Kagan Associates estimates that Extra Innings generated 280,000 subscribers across both cable and satellite services in 2005. That pales by comparison to the 600,000 subscribers netted by the National Basketball Association’s “NBA League Pass” package and the nearly 2 million scored by Sunday Ticket during the same time period, according to Kagan.

Further, the package is dwarfed by the 1.3 million subscribers that baseball generated in 2005 for its $79.95 MLB.TV subscription broadband service (the price for the 2005 season), according to New York Magazine. The package includes live games, as well as extensive highlights and classic contests. Sports-programming consultant Lee Berke told Multichannel News in February the emergence of the broadband package could allow MLB to take DirecTV’s exclusive package without alienating cable subscribers.

“[MLB.TV] has become so widely distributed in its own right that it’s become a balancing act — the leagues are looking at various platform and the dollars they get, and trying to figure out whether exclusivity or multiple distributors makes sense,” he said in the Multichannel News report. “My guess is that if DirecTV comes up with enough money, then baseball may say, ‘We’re doing so well with MLB.TV maybe it’s worth it to explore being exclusive with DirecTV.’ ”

“Baseball occupies a somewhat different status with the American public than does any other sport,'” said Neal Pilson, a former president of CBS Sports who runs Pilson Communications in a Bloomberg News report. “The political scene is frankly different for baseball.'”

That isn’t the issue; what’s at the heart of this ‘debate’ the free market system.

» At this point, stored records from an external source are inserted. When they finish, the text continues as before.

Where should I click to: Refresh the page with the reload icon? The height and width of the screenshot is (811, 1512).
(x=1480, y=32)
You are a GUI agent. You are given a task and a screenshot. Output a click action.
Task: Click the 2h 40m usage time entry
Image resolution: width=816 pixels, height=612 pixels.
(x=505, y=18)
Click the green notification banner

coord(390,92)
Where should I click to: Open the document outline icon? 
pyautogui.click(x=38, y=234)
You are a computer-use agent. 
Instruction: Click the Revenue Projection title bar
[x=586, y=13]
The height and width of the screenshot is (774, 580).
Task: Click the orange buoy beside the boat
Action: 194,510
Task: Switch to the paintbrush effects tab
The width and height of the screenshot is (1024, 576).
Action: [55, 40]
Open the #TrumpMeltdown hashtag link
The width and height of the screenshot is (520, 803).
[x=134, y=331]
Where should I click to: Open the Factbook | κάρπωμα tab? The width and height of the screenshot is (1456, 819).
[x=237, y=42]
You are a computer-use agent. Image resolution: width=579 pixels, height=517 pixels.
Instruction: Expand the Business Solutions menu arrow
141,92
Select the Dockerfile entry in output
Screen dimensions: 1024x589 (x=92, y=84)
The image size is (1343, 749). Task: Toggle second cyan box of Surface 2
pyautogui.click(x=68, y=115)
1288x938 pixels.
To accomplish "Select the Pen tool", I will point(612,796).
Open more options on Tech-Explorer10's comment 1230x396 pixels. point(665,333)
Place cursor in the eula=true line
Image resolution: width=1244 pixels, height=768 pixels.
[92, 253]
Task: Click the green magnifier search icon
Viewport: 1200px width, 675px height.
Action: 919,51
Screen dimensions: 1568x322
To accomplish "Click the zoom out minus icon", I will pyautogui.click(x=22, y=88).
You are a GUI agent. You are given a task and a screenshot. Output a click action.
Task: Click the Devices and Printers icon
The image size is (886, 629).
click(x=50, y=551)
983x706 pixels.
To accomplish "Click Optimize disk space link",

Capitalism is a pretty simple principal, you make the best deal you can, take a few risks and hope at the end of the day you’ll make a dollar or two.

DirecTV has an exclusive agreement with the National Football League. If InDemand’s President and CEO Robert D. Jacobson is so enraged by MLB’s decision Thursday to move forward with their agreement with DirecTV why hasn’t he expressed the same outrage with the NFL’s DirecTV deal? If anything its DirecTV who should be upset they couldn’t get an exclusive agreement with MLB immediately and they’ll have to wait the remaining 16 business days of the month to move their marketing and sales pitch forward for the 2007 DirecTV Extra Innings package!